Monday 26 March 2012

Hail, full of simplicity

It's time to put our roughly-quarterly parish pro-life newsletter together and in preparation for doing so I pulled up our last one, which was published during Advent.  The Gospel reading for that particular Sunday was the Annunciation and so the intro to the newsletter was based around it.

This being the Solemnity of the Annunication of Our Lord, it seems appropriate to share this brief editorial again, and so I have reproduced it below (in italics).  It certainly isn't theologically profound - in fact it's very simple.  However I think Our Lady herself, in all her closeness to the Lord and her spiritual insight, was also very simple.  Devoted to God, all she wanted was to do His will in all things - and having heard what His will for her was, she paused only to check she fully understood before saying, quite simply, "yes".

Perhaps today is a good chance to ponder on all the complications, justifications, hesitations and specious arguments we each put up against what - through the teaching of the Church and our own conscience - we know full well to be the will of God.  Sometimes discernment of God's will does take time; but so often we cloud the issue with countless apparent difficulties that have their roots in our own self (our selfishness, our weakness, our fear) rather than in the rights and wrongs of the situation, and then justify these difficulties to ourselves and others using all sorts of clever arguments.  Our Lady did not do this, although she must have been at least a little apprehensive about her mission!  It takes holiness to be truly simple...

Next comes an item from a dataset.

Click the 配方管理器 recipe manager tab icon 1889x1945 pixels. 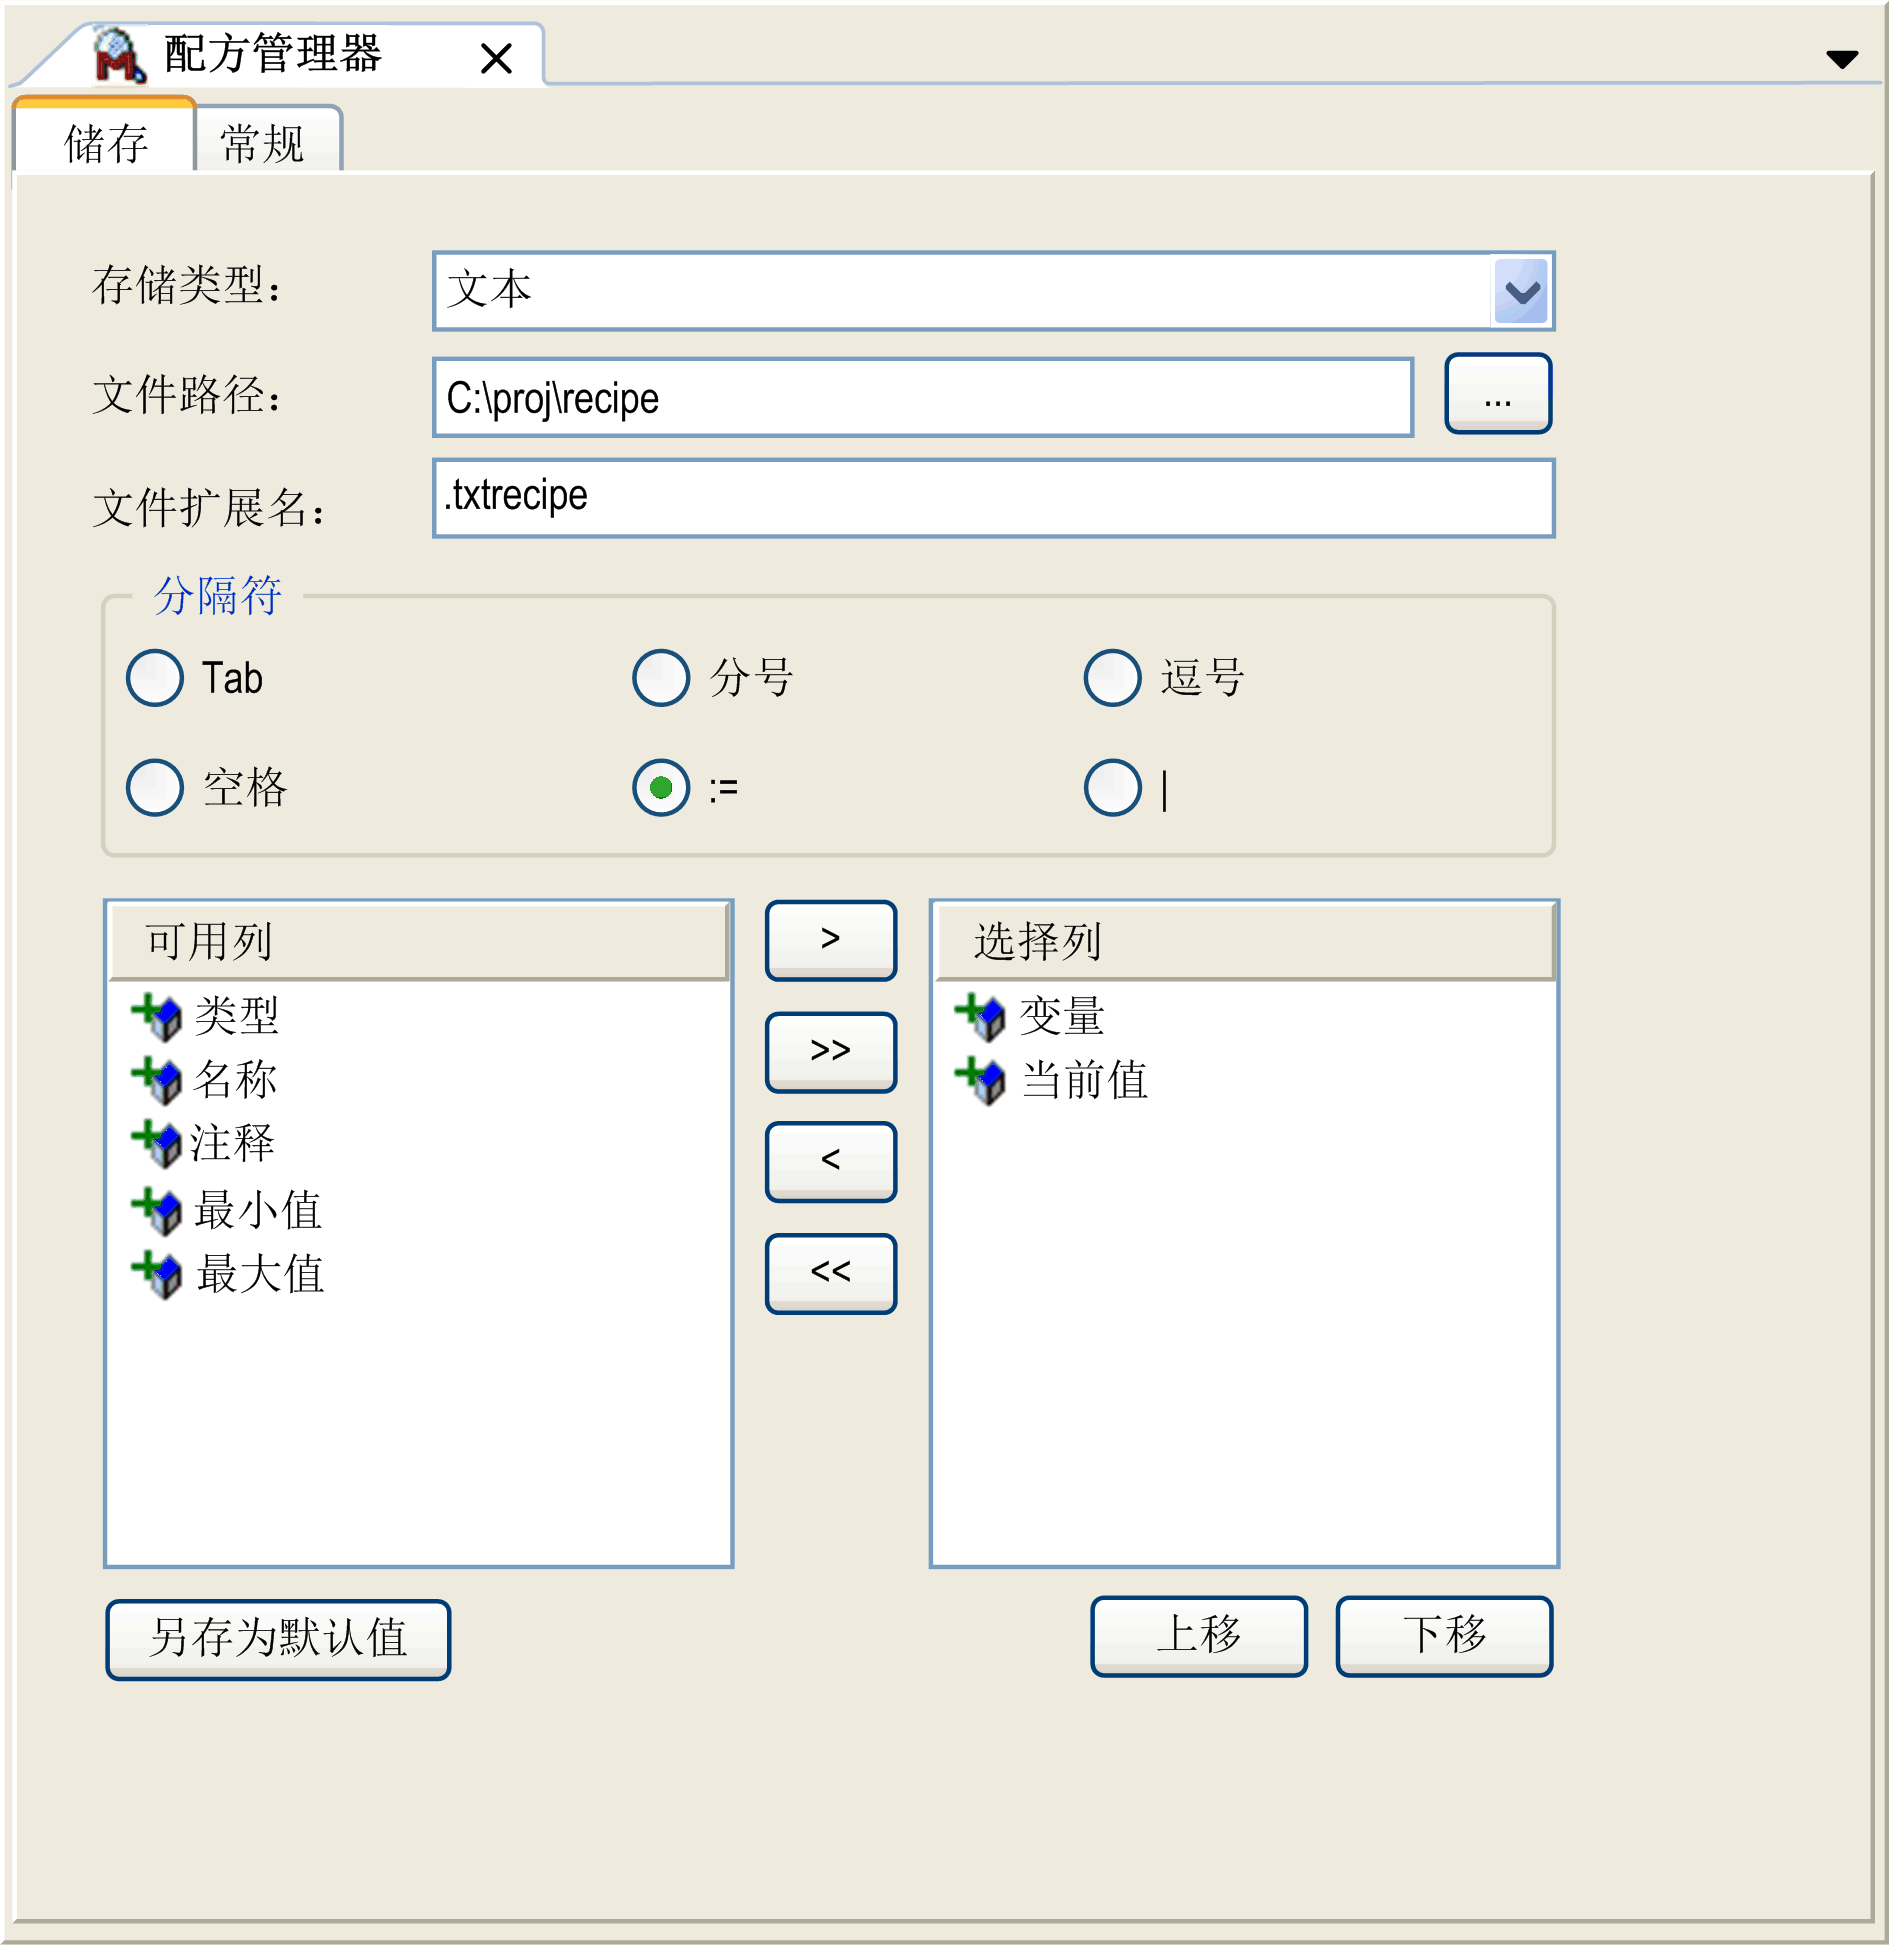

Likewise, as a society we present all sorts of arguments and justifications concerning pro-life issues, when actually the truths underlying them are very simple.  Human life is a gift that we do not own, that we cannot take from others or from ourselves, and that we must never use as a means to an end.  Those three phrases cut through most of the arguments for abortion, euthanasia and embryonic experimentation.  Can we, using them, work in our society for a return to the sheer simplicity of the truth?

The Angel’s words to Our Lady heralded the conception of our Lord and Saviour in her womb.  He was no less a divine Person then, even as an embryo, than at His birth, during His childhood in Nazareth and His hidden years of working as a humble carpenter, His public ministry, His death on the Cross and His glorious, bodily Resurrection.  If the Annunciation had happened in our age, would Mary - as a teenage "unmarried" mother -  been pressured to attend an abortion clinic?  Imagine if she had done so...!

This makes the Solemnity of the Annunication the ideal occasion on which to meditate upon the sanctity of human life from conception until natural death.  We can also meditate upon the Angel’s words in this context.  You could say that Mary was “full of grace” in more than one way.  She was, of course, without sin and therefore fully imbued with God’s love and grace, to which she put up no barrier.  She was full of Grace Himself when God came to dwell within her body.  But she was also full of grace by the very fact of being a human being, made in the image of God - so full of grace and dignity, in fact, that she had to give her permission, her “fiat”, before Christ was conceived within her.

In this last sense of being full of grace, she is a sister to all of us.  We too, as human people, possess that same grace and dignity and God will not work in our lives without our own “fiat”, our Yes to His purposes.  Can we deny our unborn brothers and sisters their chance to say “yes” to God and live the life He has given them? We certainly cannot deny their dignity.  Made by God, they are full of grace from their earliest beginnings.